> **WHAT YOU WILL DO**:
Set down exactly the lines in the records below that run from the line with "The image size is (690, 950)." to the line with "Select the red", inclusive, and nothing more.

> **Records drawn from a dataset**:
┄┄┄┄┄┄
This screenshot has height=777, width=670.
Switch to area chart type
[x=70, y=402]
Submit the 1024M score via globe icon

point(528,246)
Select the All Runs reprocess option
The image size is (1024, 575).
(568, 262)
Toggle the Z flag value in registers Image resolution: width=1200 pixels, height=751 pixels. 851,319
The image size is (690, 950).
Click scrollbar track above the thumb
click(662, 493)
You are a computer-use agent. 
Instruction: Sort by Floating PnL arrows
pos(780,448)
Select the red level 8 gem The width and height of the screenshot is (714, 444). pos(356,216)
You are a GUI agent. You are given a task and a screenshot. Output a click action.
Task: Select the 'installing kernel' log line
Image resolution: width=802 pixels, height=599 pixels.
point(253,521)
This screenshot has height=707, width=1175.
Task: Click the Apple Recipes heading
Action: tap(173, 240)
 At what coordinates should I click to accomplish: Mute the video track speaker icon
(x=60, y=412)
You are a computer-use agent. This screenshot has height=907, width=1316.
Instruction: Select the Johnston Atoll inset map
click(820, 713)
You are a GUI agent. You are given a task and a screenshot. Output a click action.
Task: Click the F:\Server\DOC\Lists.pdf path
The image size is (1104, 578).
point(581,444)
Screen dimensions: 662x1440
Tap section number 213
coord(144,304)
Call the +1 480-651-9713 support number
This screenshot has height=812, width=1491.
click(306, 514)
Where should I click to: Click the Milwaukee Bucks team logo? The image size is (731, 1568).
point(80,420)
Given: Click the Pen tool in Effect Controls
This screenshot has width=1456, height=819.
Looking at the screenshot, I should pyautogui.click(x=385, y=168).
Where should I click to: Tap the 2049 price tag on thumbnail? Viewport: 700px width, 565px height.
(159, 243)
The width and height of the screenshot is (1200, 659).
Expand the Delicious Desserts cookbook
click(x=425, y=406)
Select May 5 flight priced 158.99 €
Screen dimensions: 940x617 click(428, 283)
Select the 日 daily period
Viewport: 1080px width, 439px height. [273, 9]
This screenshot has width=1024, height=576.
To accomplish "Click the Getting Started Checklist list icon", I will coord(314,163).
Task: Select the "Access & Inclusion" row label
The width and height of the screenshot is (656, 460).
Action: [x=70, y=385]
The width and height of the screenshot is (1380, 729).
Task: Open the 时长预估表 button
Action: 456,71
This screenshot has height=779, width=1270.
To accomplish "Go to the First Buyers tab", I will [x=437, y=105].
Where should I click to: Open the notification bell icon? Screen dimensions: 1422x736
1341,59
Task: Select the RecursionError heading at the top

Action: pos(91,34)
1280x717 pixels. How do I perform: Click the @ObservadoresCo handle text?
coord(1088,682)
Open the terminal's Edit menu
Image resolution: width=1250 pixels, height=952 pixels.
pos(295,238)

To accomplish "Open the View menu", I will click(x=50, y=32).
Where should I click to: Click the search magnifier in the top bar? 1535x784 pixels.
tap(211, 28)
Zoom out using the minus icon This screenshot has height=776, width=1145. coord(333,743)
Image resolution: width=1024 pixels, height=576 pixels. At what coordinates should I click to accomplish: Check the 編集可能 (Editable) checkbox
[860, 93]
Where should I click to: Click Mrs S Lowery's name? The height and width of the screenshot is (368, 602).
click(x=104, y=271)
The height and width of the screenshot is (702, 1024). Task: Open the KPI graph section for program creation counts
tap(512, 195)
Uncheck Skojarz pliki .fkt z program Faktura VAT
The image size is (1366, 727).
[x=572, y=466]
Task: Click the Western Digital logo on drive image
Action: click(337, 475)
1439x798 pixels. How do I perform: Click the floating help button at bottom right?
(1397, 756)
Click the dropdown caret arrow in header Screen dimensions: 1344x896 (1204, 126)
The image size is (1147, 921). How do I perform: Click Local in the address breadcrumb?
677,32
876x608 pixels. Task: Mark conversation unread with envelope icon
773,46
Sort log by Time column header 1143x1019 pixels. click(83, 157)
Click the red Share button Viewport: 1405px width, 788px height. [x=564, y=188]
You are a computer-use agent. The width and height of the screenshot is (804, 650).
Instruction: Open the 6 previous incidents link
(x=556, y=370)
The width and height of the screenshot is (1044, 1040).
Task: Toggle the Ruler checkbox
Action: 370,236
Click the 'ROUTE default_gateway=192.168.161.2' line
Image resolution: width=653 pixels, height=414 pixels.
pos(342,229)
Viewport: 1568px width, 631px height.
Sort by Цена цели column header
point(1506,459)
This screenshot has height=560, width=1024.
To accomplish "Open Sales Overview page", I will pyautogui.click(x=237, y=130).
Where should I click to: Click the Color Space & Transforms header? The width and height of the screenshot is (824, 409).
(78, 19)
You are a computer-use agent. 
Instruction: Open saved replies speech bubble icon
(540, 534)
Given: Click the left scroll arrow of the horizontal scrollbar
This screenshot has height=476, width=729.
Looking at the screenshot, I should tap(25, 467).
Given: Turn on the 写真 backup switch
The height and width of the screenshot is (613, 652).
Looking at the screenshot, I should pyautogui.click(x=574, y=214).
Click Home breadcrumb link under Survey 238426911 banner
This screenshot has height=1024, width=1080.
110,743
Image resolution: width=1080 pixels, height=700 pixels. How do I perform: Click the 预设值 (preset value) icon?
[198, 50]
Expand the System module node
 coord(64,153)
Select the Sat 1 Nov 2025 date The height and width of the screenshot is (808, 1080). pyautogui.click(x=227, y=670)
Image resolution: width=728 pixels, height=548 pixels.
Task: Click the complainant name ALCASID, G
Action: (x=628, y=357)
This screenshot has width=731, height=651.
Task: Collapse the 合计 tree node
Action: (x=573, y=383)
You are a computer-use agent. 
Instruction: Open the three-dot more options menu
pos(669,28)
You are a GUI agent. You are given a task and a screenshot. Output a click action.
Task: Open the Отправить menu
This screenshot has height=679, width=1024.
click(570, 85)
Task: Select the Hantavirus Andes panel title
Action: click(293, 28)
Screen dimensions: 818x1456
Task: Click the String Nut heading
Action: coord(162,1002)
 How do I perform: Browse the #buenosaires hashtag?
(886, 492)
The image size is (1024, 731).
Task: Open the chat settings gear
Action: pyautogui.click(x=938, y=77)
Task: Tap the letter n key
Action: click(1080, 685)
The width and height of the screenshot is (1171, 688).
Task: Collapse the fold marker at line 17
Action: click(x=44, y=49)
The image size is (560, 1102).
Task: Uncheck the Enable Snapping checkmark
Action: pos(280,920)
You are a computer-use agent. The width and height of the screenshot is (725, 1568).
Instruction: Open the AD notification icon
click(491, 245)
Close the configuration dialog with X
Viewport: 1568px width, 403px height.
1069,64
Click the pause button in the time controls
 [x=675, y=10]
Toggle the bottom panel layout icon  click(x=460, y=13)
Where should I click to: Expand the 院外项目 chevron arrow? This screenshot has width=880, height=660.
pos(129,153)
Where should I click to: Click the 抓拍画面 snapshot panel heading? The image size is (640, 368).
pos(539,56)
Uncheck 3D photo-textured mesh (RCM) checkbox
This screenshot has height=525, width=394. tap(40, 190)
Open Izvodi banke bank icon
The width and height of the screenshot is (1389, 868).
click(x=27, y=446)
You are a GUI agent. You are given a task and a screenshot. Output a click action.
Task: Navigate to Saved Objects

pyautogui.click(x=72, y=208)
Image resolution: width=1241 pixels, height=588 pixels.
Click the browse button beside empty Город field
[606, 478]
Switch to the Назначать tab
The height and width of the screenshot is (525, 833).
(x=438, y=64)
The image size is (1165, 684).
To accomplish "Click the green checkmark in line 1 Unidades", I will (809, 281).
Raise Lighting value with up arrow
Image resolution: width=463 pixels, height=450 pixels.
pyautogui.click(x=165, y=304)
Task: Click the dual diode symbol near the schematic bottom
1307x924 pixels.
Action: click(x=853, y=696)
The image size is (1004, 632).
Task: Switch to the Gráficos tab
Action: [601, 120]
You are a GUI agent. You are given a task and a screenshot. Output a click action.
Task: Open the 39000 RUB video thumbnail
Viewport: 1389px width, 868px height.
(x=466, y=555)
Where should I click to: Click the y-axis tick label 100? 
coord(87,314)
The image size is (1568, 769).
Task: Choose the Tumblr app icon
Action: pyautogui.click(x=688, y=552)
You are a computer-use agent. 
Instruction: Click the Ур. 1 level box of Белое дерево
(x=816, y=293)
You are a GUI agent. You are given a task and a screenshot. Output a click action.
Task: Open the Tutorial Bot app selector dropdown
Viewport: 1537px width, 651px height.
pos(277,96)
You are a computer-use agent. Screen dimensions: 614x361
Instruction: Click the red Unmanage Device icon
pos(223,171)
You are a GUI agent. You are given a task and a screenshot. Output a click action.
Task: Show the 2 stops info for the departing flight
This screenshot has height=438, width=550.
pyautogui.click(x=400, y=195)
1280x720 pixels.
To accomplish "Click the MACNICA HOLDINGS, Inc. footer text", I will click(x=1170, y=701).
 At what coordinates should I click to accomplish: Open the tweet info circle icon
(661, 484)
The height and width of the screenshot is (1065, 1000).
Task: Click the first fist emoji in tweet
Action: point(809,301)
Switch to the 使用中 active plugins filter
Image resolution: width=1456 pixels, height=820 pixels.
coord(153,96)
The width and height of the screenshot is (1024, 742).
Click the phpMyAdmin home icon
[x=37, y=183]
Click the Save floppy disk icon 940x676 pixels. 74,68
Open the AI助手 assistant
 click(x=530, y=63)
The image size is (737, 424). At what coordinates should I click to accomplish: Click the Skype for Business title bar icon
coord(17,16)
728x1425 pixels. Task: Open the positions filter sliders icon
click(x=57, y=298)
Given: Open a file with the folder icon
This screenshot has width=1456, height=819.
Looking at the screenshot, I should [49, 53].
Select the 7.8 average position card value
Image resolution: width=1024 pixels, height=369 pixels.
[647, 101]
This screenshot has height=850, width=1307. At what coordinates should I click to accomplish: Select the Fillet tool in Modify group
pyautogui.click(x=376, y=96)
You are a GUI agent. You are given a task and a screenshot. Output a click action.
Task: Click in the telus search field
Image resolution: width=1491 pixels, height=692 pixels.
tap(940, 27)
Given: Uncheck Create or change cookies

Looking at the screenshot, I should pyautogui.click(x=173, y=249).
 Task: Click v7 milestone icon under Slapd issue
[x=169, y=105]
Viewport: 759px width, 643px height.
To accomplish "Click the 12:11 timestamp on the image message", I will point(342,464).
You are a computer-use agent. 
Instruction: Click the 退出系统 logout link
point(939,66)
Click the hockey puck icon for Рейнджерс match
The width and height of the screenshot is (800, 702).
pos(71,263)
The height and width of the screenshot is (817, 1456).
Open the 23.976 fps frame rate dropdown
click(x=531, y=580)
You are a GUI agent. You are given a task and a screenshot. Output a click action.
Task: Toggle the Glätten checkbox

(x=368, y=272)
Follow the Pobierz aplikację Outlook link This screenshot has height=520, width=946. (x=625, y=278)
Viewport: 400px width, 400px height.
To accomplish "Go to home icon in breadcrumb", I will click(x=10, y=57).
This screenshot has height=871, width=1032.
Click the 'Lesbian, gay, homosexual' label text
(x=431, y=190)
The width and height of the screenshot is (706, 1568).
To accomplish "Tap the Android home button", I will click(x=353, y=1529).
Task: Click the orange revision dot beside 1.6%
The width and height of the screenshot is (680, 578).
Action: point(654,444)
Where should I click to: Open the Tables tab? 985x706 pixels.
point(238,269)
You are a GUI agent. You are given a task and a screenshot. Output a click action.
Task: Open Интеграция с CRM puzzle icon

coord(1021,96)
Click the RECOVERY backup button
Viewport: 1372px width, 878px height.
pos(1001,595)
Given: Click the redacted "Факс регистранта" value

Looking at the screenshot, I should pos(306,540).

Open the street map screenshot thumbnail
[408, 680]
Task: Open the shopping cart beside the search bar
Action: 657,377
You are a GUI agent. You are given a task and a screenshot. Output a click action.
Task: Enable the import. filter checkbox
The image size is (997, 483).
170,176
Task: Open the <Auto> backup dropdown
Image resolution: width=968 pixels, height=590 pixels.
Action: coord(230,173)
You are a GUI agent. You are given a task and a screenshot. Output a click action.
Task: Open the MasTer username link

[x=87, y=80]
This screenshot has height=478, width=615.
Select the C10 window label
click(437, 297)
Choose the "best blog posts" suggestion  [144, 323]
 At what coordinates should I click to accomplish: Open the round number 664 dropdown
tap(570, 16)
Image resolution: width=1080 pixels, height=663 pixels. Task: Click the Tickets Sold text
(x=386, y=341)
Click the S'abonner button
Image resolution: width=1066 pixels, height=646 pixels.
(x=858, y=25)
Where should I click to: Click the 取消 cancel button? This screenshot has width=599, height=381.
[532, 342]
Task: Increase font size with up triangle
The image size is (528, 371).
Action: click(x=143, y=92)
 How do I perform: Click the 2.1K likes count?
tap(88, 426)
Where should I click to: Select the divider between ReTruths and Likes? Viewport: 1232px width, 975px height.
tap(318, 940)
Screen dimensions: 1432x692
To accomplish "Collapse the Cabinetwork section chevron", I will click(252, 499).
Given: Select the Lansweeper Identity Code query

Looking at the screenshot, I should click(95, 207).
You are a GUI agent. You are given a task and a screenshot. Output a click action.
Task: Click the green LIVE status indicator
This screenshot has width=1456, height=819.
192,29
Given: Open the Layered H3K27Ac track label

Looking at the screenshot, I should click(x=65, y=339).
┄┄┄┄┄┄
> **OUTPUT OF THE TASK**:
The image size is (690, 950).
Click scrollbar track above the thumb
click(662, 493)
You are a computer-use agent. 
Instruction: Sort by Floating PnL arrows
pos(780,448)
Select the red level 8 gem The width and height of the screenshot is (714, 444). pos(356,216)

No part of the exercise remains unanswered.